Nothing in the way that small and medium enterprises are treated by government in this country surprises us here at ISME. As the national representative body for smaller businesses we have been working to keep the State’s hands out of the pockets of struggling companies for years as the State tries to find more exotic ways of taxing business and employment to near death.
But we are sometimes taken aback by the temerity of both Bord Gáis and the ESB (both government owned) in making sure that we continue to have some of the highest energy costs in Europe – remember their costs are effectively an indirect tax. As State owned companies their commercial interest is not in serving their customers but in keeping their political masters off their respective backs.

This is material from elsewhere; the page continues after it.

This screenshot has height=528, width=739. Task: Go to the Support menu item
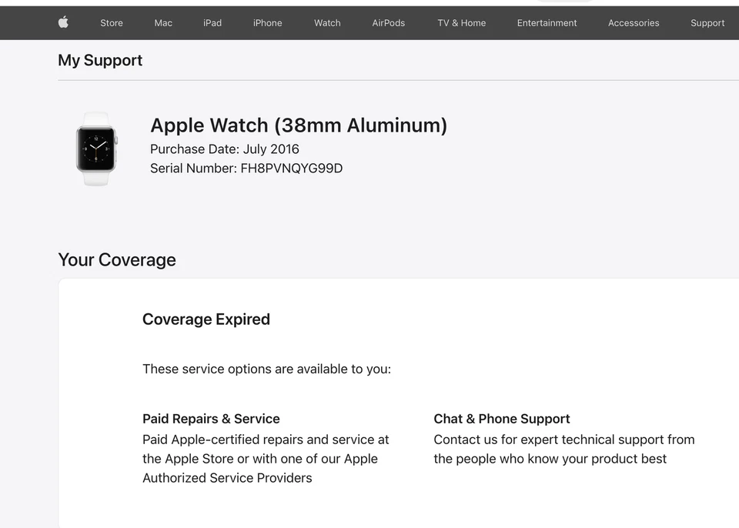coord(707,22)
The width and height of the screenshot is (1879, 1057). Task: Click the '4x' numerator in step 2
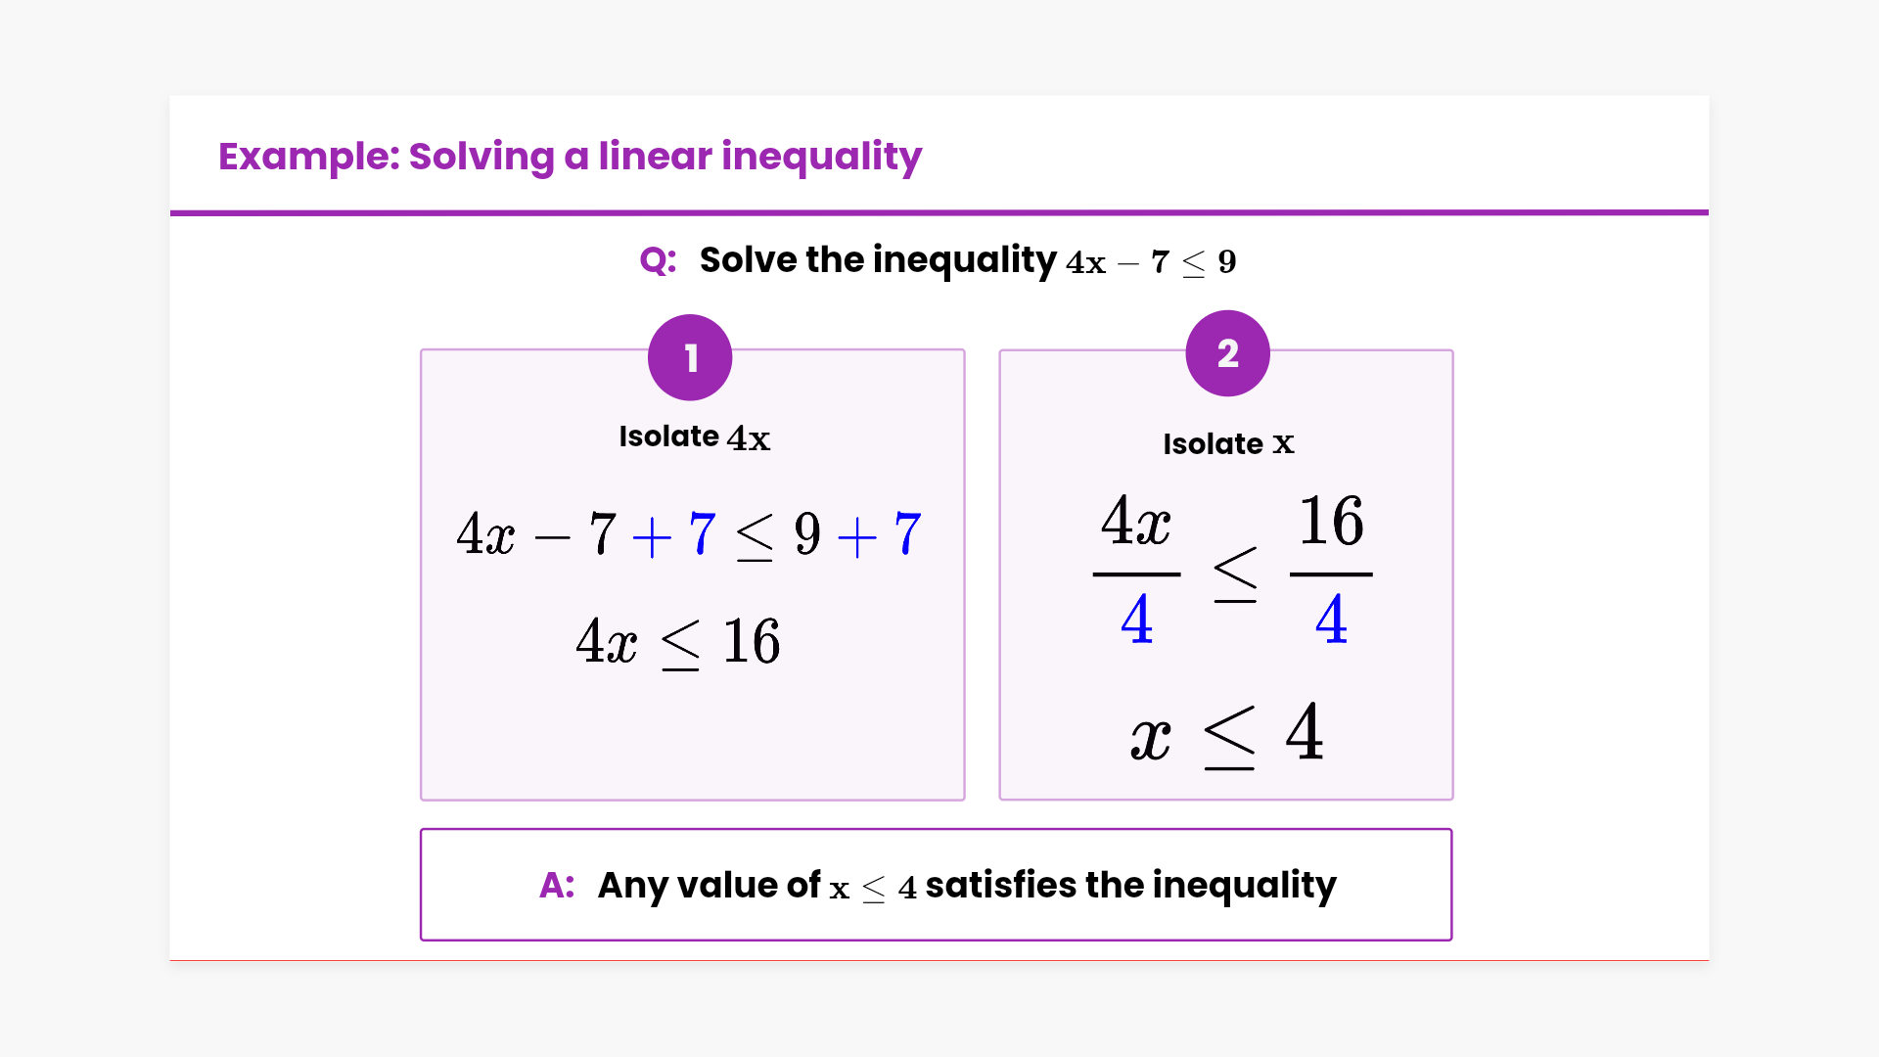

When the State ran out of money, due in no small part to lack of proper oversight by the State itself, the State came up with levies, taxes and charges to pay for its own self-made mess. Business had to help clean up that mess via taxes, a mess not of its making.
In trying to get more funds into the State’s coffers the ESB and Bord Gáis have been told to pay a ‘special levy’ (spelt HIGHER CUSTOMER CHARGES) to the government. So Bord Gáis is borrowing €300m to pay this dividend. Similarly, the ESB which was to sell off assets to pay the dividend is also to borrow the money – €203 million in their case.
As the Irish Times said, “In both cases, a State entity is borrowing – using a private facility – to lessen by the same amount the State’s borrowing requirements. This only makes sense for taxpayers if the firms borrow at a lower rate than the Government, which can buy 10-year money at just over 2 per cent. Otherwise, it is just financial engineering, cycling Government borrowings through two State energy companies as flags of convenience.”
According to the Irish Independent the ESB was borrowing long term money at just short of 3.5%. And that’s the difference. The State is making the State borrow money at a higher than the State itself can borrow at. Go figure.
Oh, and SME’s, prepare yourselves to pay for the difference.